Well, assume that there has been a decline in the "uninsured" by something in the range of 10 - 25%.  How much of that represents people who are paying for it, and how much represents people who have newly been given "insurance" for free?  (Pardon my skepticism, but it's not clear to me why entitlement to free medical care qualifies as "insurance," other than that somebody wants to declare victory by having a statistic that the number of "uninsured" has gone down.)  It turns out again that the Times won't give us an answer to the question.  However, they give enough information to give strong reason to believe that most of the decline in "uninsured" comes from the Medicaid expansion. 

But a few trends are clear. Most notably, Medicaid expansion really mattered. States that expanded their programs saw a substantially larger reduction in their uninsured population than states that did not expand.

Or to put it another way, if you give away free medical care, people will take it.  Surely, you didn't need this 2000 page law if that was all it was going to accomplish.

Moving on, the Times' next question is "Has insurance under the law been affordable?"  And the answer is, "For now, dire warnings that the law would cause premiums for most people to rise sharply have proved unfounded."  Read the article, though, and you quickly realize that the Times measures the costs and benefits of the law by looking only at prices faced by consumers and treating government money as completely free and not part of the equation.  There's no mention at all of how much the government is paying out for the exchange subsidies and Medicaid expansion.  But lots of people get benefits of cheaper coverage!

Eighty-five percent of those who signed up during the enrollment period qualified for federal subsidies to help pay premiums. For those who qualified for subsidies through the federal exchange, the subsidies lowered the cost by 76 percent on average, according to the Obama administration.

So, did the law actually make the insurance less expensive, or did it just hide the cost somewhere in your taxes where you can't see it and quantify it?  In this whole huge report on the ACA, there's no mention, as Bloomberg News found back in September, "that "federal spending on Obamacare and related legislation has far exceeded anyone's estimates (or imaginations)." 

Turning to the part of the market where people actually pay for their insurance, the Times finds a mixed bag:  some prices up, some down, some markets with lots of competition, some without, some additional coverages but some increased deductibles.  Oh, it's just all so complicated!  Or another way of looking at it is that it's not really complicated at all.  We know from the government's efforts in higher education what happens when the government puts lots of money in subsidies into a market in order to make it "affordable" for all.  It took about 30 years for the higher education business to gradually progress to a situation where almost nobody can afford college and an entire generation is crushed by a trillion dollars of outstanding debt.  Betting that a comparable fate will eventually happen with Obamacare is like betting that the sun will rise tomorrow in the East.  But the process does take many years to play out.

To summarize, despite great efforts to make this appear like a reasonable, carefully weighed evaluation, it's just the usual Times spin.  Thousands of pages of a massively complex government takeover of a sixth of the economy, and it boils down to, some more people (but not many more) have insurance because now the government pays most or all of the cost for them.  The large majority who previously were uninsured still are.  Before, it was a crisis.  Now it is not.  Why?  Because to point that out would be to jeopardize our guys' hold on power.

■ ■ ■ ■ ■

- **WHAT THE EXERCISE ASKS**:
According to the passage on the Times' ACA report, what share of those who signed up during the enrollment period qualified for federal subsidies? The items come from a separate source and are unrelated to the passage.

- **DATA EXCERPTS**:
■ ■ ■ ■ ■

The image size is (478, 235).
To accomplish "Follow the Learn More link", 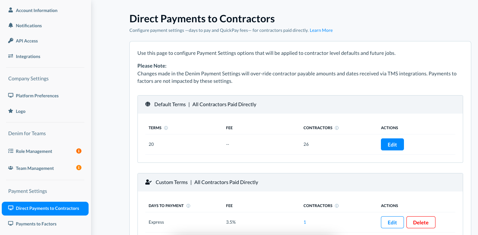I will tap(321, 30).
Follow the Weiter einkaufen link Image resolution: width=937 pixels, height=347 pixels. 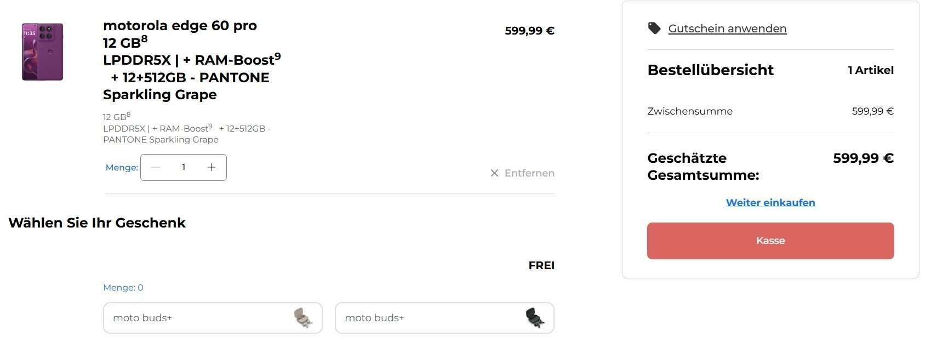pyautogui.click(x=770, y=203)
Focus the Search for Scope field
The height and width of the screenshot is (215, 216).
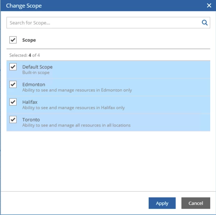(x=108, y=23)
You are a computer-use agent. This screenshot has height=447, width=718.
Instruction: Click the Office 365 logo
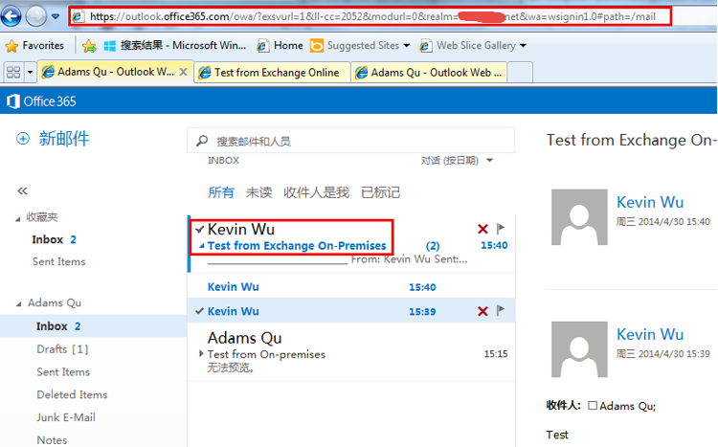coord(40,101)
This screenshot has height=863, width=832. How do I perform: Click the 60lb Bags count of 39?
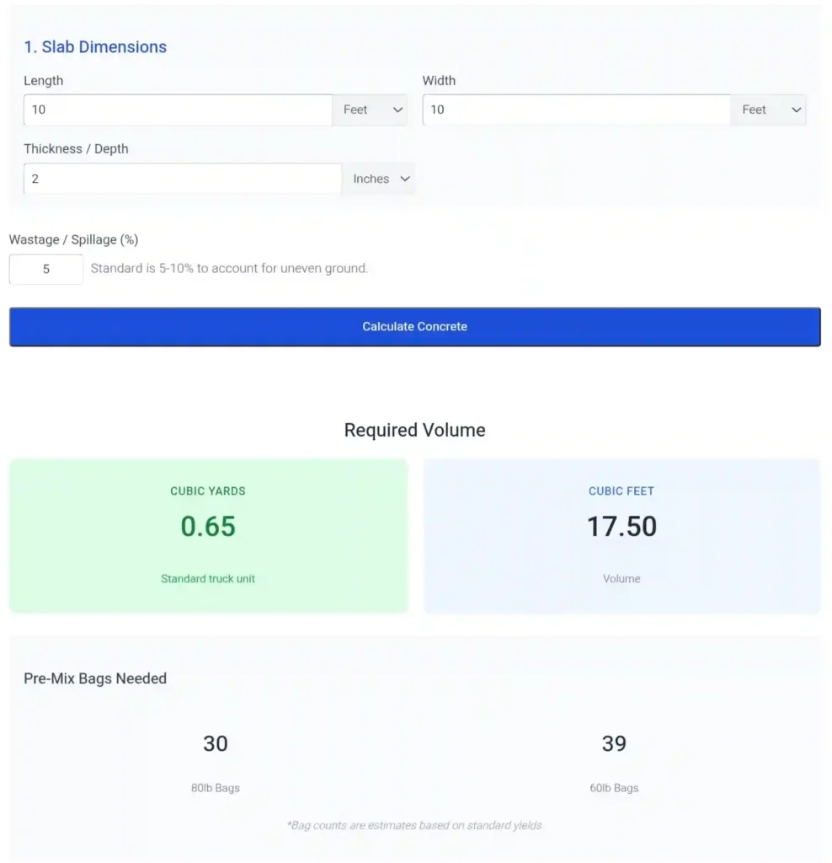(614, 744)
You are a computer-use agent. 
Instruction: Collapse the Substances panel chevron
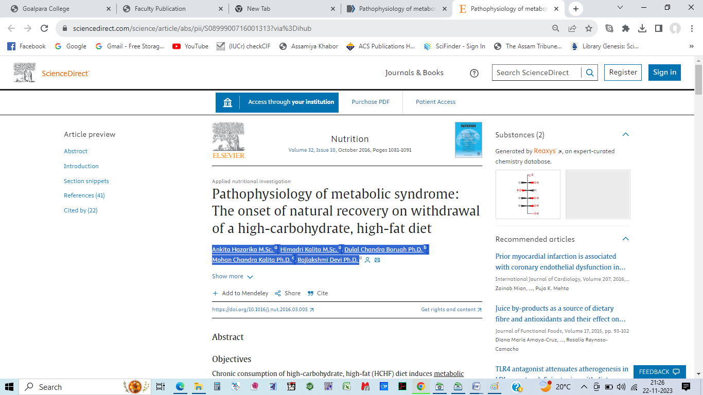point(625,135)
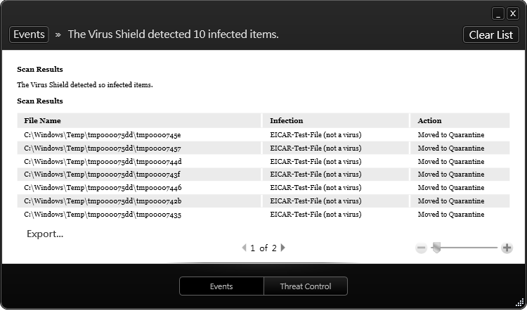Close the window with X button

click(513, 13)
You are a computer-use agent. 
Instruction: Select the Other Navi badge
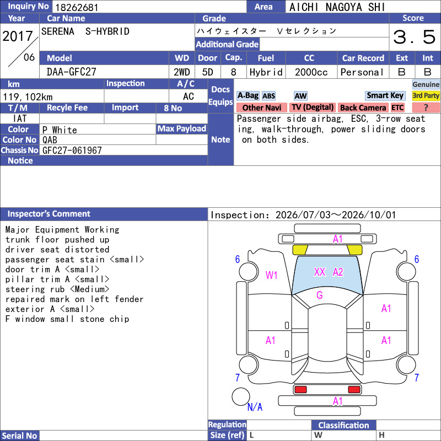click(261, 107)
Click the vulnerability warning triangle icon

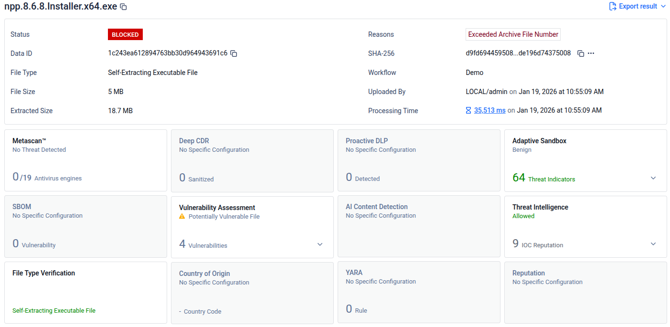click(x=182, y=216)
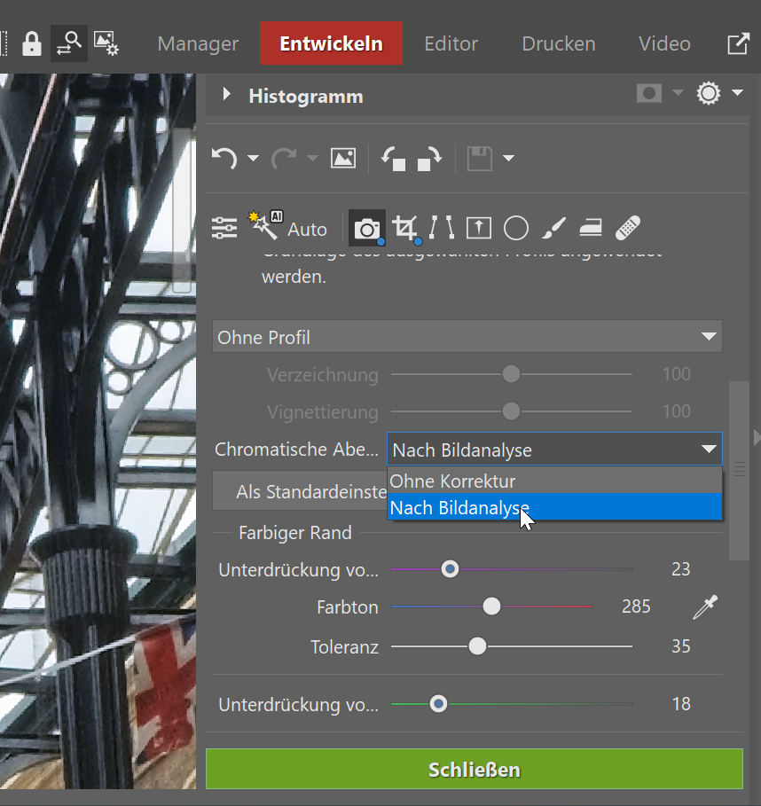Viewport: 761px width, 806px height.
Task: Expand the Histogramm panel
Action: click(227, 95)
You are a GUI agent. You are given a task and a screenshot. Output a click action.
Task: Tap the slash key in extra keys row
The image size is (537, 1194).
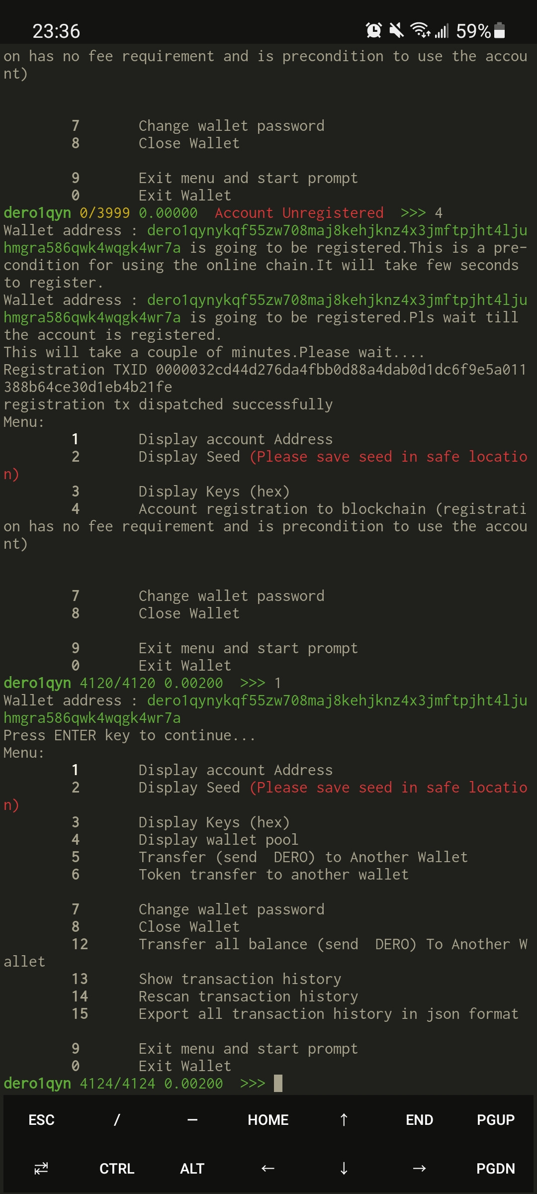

■ ■ ■ ■ ■

- **ANSWER SECTION**:
Eighty-five percent.